● **TASK DIRECTIONS**:
Below is a listing; repeat exactly the lines from the one containing "The image size is (821, 504)." to the one containing "630x640 pixels.", both included.

INFORMATION PROVIDED: Begin

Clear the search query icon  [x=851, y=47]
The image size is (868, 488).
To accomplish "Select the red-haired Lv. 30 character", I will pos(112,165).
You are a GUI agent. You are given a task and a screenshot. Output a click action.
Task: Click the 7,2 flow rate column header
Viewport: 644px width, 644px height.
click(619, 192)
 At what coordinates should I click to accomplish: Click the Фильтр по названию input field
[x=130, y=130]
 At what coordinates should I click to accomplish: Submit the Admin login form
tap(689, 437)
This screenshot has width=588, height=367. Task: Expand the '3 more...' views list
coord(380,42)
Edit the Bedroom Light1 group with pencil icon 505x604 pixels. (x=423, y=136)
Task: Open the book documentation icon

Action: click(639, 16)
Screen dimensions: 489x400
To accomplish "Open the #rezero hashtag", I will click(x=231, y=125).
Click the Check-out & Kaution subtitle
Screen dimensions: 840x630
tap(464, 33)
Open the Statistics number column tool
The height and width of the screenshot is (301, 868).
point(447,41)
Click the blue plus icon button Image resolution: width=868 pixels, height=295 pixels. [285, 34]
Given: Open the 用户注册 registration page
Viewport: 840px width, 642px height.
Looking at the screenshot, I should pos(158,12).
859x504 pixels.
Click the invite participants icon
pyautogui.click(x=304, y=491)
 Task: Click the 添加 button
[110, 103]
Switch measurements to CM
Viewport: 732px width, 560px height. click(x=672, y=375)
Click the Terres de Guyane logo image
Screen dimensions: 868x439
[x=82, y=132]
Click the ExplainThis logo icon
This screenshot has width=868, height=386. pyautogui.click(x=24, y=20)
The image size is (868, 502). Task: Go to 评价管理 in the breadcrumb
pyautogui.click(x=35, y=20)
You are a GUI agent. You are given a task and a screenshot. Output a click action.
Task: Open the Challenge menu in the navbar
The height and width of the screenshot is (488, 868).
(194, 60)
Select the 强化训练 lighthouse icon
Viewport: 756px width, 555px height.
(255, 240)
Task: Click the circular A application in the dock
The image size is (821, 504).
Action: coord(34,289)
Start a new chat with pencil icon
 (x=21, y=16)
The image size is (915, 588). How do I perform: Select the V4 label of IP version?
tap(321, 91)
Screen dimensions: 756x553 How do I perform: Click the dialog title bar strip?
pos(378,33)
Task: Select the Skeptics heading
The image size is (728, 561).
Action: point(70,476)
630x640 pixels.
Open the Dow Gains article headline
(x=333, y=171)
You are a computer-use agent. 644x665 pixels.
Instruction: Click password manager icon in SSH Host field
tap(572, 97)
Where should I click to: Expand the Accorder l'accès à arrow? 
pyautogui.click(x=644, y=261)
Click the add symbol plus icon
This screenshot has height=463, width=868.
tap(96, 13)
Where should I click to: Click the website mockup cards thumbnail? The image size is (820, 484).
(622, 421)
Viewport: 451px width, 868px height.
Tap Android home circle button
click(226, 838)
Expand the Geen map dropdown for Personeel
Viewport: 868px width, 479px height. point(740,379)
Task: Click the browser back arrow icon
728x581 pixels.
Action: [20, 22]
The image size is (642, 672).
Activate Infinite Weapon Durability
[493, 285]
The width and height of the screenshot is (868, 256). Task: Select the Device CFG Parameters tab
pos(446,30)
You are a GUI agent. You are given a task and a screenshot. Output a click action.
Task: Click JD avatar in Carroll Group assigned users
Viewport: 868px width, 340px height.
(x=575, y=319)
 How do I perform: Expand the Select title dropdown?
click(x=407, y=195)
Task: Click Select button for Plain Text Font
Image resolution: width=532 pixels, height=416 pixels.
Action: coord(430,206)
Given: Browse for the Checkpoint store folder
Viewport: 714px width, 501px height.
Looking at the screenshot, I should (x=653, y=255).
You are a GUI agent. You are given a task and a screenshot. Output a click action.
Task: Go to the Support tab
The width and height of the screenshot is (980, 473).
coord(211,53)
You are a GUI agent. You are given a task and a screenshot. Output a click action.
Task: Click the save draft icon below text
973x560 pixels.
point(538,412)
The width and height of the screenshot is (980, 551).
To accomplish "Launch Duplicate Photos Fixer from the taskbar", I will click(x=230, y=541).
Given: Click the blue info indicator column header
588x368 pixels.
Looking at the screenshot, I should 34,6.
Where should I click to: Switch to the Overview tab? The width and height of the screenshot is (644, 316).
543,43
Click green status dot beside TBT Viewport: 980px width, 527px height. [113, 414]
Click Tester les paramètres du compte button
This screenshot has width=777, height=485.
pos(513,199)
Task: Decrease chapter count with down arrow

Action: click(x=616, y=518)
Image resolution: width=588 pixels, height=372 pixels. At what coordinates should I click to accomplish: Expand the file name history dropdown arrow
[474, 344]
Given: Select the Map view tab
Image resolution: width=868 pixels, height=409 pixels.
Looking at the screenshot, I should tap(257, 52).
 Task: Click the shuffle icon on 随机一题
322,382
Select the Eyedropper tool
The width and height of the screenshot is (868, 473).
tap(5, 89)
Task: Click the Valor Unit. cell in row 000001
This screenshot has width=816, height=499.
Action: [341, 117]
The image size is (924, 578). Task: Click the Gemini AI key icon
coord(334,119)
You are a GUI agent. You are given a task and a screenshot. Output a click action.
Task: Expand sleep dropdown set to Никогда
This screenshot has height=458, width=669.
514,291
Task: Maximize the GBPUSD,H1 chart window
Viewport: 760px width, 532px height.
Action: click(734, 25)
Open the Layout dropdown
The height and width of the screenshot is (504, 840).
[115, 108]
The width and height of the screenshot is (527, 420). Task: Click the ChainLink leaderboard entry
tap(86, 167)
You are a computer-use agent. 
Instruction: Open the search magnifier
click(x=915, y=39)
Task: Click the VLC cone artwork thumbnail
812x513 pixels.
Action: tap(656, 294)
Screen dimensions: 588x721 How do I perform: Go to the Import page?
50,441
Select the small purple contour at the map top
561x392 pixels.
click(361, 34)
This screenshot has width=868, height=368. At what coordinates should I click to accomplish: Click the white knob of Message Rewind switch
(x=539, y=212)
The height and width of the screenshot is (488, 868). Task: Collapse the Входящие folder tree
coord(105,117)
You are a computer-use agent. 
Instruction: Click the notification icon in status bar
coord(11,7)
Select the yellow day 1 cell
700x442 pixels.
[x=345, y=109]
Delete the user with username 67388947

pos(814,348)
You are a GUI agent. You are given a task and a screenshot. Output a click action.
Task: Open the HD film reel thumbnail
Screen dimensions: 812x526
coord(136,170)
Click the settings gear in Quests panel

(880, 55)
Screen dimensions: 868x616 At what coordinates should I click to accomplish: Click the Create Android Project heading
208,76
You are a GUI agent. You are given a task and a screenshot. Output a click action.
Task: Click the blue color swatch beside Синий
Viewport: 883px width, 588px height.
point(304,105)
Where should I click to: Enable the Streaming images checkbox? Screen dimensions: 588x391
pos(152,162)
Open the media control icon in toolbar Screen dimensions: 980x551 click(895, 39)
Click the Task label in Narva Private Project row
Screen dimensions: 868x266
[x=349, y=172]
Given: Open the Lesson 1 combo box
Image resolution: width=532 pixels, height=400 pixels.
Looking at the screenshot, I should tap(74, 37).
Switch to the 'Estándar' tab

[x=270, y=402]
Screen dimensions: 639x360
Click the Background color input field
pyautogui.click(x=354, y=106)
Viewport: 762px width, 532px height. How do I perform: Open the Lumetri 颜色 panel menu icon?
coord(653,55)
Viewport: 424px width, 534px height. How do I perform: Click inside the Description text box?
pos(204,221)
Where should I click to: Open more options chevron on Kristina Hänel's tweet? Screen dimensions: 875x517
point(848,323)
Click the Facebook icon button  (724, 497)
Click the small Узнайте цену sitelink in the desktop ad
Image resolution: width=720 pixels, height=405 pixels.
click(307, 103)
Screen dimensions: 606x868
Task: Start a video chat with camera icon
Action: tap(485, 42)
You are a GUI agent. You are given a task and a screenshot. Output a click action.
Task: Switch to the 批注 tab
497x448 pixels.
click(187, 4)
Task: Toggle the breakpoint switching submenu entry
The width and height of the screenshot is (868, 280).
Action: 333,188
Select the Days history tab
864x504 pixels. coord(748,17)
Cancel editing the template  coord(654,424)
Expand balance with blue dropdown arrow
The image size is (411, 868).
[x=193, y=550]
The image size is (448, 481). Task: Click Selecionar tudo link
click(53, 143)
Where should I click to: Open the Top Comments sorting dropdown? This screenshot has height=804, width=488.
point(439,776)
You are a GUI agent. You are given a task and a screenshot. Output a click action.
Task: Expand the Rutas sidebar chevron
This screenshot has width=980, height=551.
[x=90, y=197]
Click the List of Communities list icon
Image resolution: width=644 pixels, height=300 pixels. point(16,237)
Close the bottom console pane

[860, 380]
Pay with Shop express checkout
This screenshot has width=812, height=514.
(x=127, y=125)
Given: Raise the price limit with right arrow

INFORMATION PROVIDED: End

● **EXERCISE RESULT**:
The image size is (821, 504).
Action: coord(34,289)
Start a new chat with pencil icon
 (x=21, y=16)
The image size is (915, 588). How do I perform: Select the V4 label of IP version?
tap(321, 91)
Screen dimensions: 756x553 How do I perform: Click the dialog title bar strip?
pos(378,33)
Task: Select the Skeptics heading
The image size is (728, 561).
Action: point(70,476)
630x640 pixels.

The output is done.